Key Highlights
- Crude benchmarks declined for the third consecutive trading session following improved vessel traffic through the Strait of Hormuz
- Brent crude decreased 1.1% to reach $75.93 per barrel while WTI declined 1.3% to $72.31 during European morning trade
- Washington issued a temporary sanctions exemption permitting specific Iranian crude shipments through the end of August
- American and Iranian representatives reached consensus on a 60-day framework targeting comprehensive diplomatic resolution
- American petroleum reserves decreased by 765,000 barrels during the previous week, falling short of market forecasts
Crude oil markets have extended their downward trajectory for a third consecutive session as emerging indicators of restored Middle Eastern energy transportation alleviate supply disruption worries.
Brent crude futures declined approximately 1% to $76.46 per barrel during Wednesday morning trade on June 24. The West Texas Intermediate benchmark experienced a similar percentage decline, settling at $72.65. Both major crude indicators concluded the prior trading session near four-month minimum levels.

The Strait of Hormuz, which typically facilitates the passage of approximately 20 million barrels daily, experienced significant operational disruptions throughout an extended regional military engagement. This maritime passage represents one of the planet’s most critical energy transit corridors.

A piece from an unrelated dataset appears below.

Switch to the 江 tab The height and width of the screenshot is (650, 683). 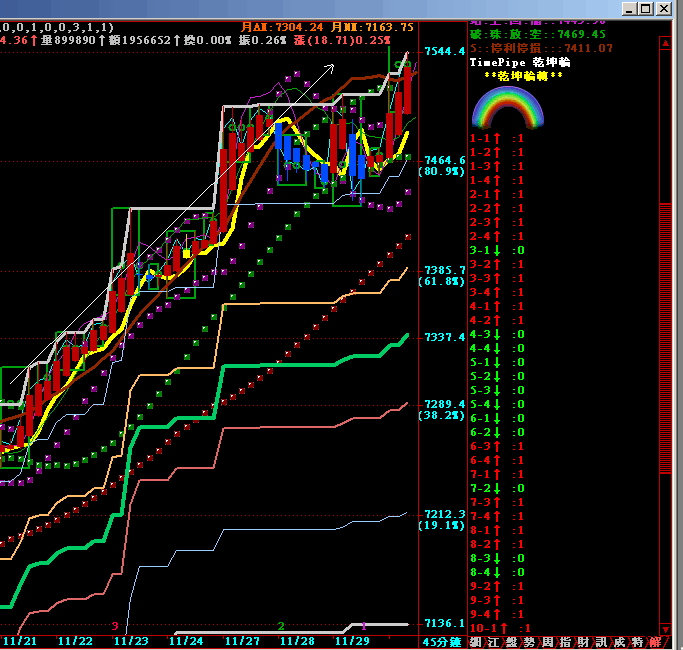pyautogui.click(x=494, y=641)
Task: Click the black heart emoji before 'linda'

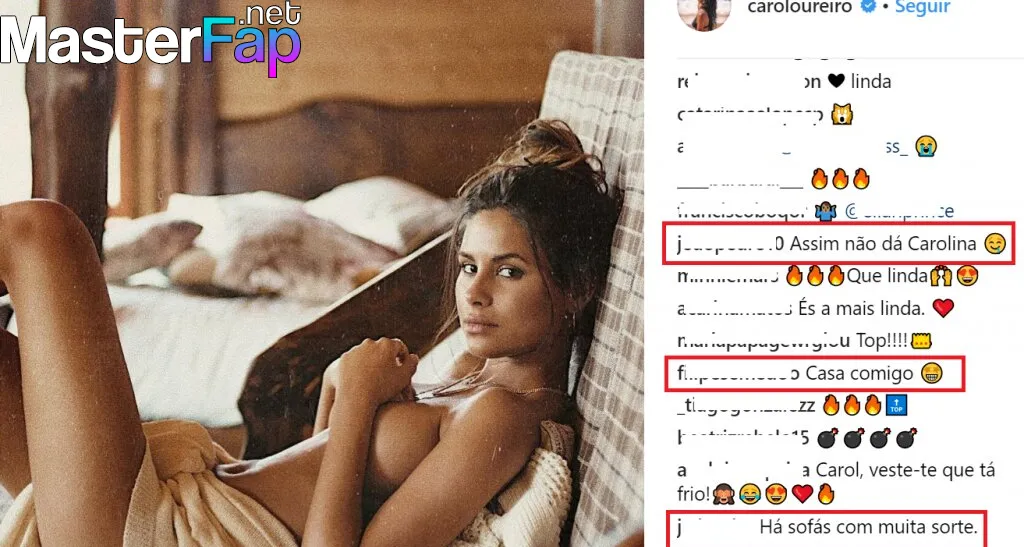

Maritime Traffic Showing Signs of Recovery
Market participants are maintaining close surveillance over shipping movements. Multiple very large crude carriers that had been immobilized in Gulf waters have now successfully navigated through the strait carrying petroleum cargoes. Qatari-affiliated liquefied natural gas transport vessels have similarly recommenced transit operations through the strategic waterway.
Energy strategists at ING estimate that approximately 6 to 7 million barrels daily are currently transiting the strait. This volume remains substantially below the typical 20 million barrel throughput.

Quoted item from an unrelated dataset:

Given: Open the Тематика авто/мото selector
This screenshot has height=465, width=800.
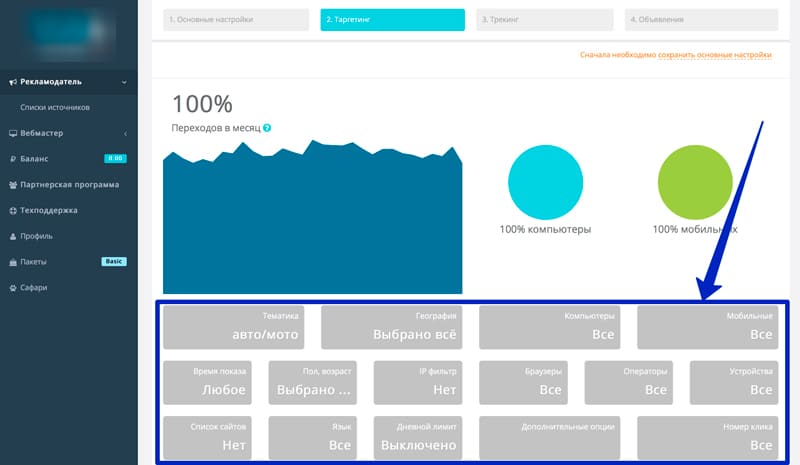Looking at the screenshot, I should coord(233,326).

Nevertheless, ING researchers indicated that Persian Gulf petroleum supplies could revert to pre-conflict volumes should strait flows achieve approximately 14 million barrels daily, considering alternative pipeline infrastructure accessible to Saudi Arabia and the United Arab Emirates.
Diplomatic Progress Between Washington and Tehran
Diplomatic breakthroughs have contributed additional downward momentum on crude valuations. American and Iranian diplomatic teams have established agreement on a 60-day strategic framework designed to achieve a more comprehensive accord.
The United States administration has additionally issued a temporary sanctions exemption authorizing specific Iranian oil exports to continue through August. This policy adjustment has elevated market expectations regarding additional crude volumes entering global markets during upcoming weeks.
Strategists at MUFG indicated that markets are incorporating expectations of progressive normalization within Middle Eastern energy distribution networks. They emphasized that the American sanctions exemption has reinforced anticipation of substantial increases in regional petroleum supply.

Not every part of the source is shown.